SOURCE EXTRACT —
== Segment start ==
Meet a researcher uncovering how viruses replicate in unexpected places
A virus that can invade the brain and cause fatal neurological disease has long puzzled scientists because it replicates in a place most viruses avoid: the nucleus of infected cells.
For Eric Gibbs, a postdoctoral researcher in the Department of Pharmacology at the School of Medicine, that mystery became an unexpected entry point into a new area of research.
Borna disease virus 1 (BoDV-1) is unusual among RNA viruses because it replicates inside the nucleus rather than the cytoplasm, a strategy whose mechanism has remained unknown. As a co-first author on a study published in Nucleic Acids Research, Gibbs contributed to uncovering how this process works at the molecular level, helping answer a longstanding question in virology.
This groundbreaking research, led by the Chakrapani Lab at Case Western Reserve University in collaboration with researchers at the University of Toledo and Kyoto University, captured the first detailed 3D structure of the virus’s RNA polymerase complex. The image details the molecular machinery responsible for copying viral genetic material and producing the proteins needed for infection and spread. Using advanced cryo–electron microscopy (cryo-EM), the team resolved the structure at near-atomic resolution, revealing how the polymerase is assembled and how it interacts with a key phosphoprotein cofactor to initiate transcription. Their findings also identified specific structural regions that are essential for efficient viral gene expression, providing a direct link between the enzyme’s architecture and its function. The study further uncovered subtle but critical features within the polymerase, including flexible structural elements that appear to guide the initiation of RNA synthesis. Together, these insights could lead to uncovering how BoDV-1 replicates within the nucleus and connect it to broader patterns seen across other negative-strand RNA viruses.
For Gibbs, stepping into this work represented both a scientific and personal expansion.
“Viral replication is not a subject I had previously studied, but the training and cryo-EM resources at CWRU allowed me to make significant contributions to this field,” he said. “This not only led to high impact research, but also expanded my personal knowledge and interests, which will lead to further meaningful research.”
That experience underscores the role of CWRU’s structural biology infrastructure in enabling high-impact, collaborative discovery. Access to cryo-EM resources at the Cleveland Center for Membrane and Structural Biology made it possible for researchers across institutions to visualize the viral machinery in unprecedented detail. Although BoDV-1 primarily affects livestock, it has been linked to rare but severe neurological disease in humans, including encephalitis. By revealing how the virus replicates at the molecular level, the study provides a foundation for future efforts to develop targeted antiviral strategies.
Looking ahead, Gibbs and his collaborators plan to investigate how multiple polymerase complexes assemble into larger functional units and how the virus interacts with host proteins inside the nucleus by continuing to explore a system that challenges the conventional understandings of viral replication.
== Segment end ==
WHAT YOU NEED TO DO —
[1] Summarize the article above in two sentences.
[2] Reproduce the article word for word, everything from "For Eric Gibbs, a" down to "question in virology.".

THE DATA —
== Segment start ==
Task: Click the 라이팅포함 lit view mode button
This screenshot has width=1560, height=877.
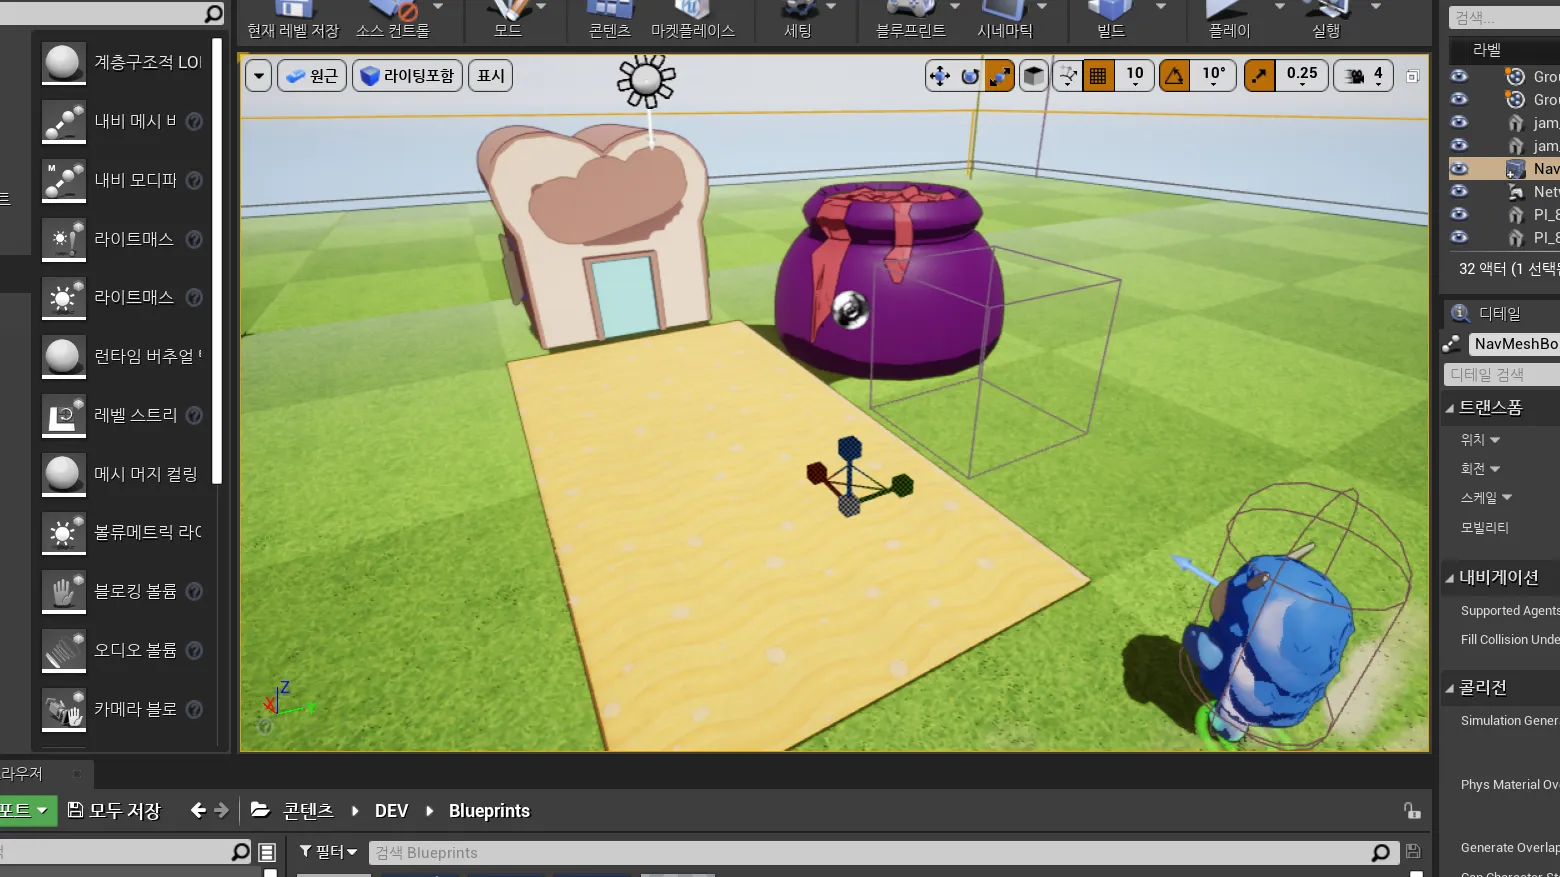Action: [407, 76]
== Segment end ==
OUTPUTS BY TASK —
[1] Eric Gibbs, a postdoctoral researcher in the Department of Pharmacology at the School of Medicine, was a co-first author on a Nucleic Acids Research study that used cryo-EM to capture the first detailed 3D structure of the RNA polymerase complex of Borna disease virus 1, an RNA virus unusual for replicating inside the nucleus rather than the cytoplasm. The work, led by the Chakrapani Lab at Case Western Reserve University with researchers at the University of Toledo and Kyoto University, revealed how the polymerase is assembled and interacts with a key phosphoprotein cofactor, and it provides a foundation for future efforts to develop targeted antiviral strategies.

[2]
For Eric Gibbs, a postdoctoral researcher in the Department of Pharmacology at the School of Medicine, that mystery became an unexpected entry point into a new area of research.
Borna disease virus 1 (BoDV-1) is unusual among RNA viruses because it replicates inside the nucleus rather than the cytoplasm, a strategy whose mechanism has remained unknown. As a co-first author on a study published in Nucleic Acids Research, Gibbs contributed to uncovering how this process works at the molecular level, helping answer a longstanding question in virology.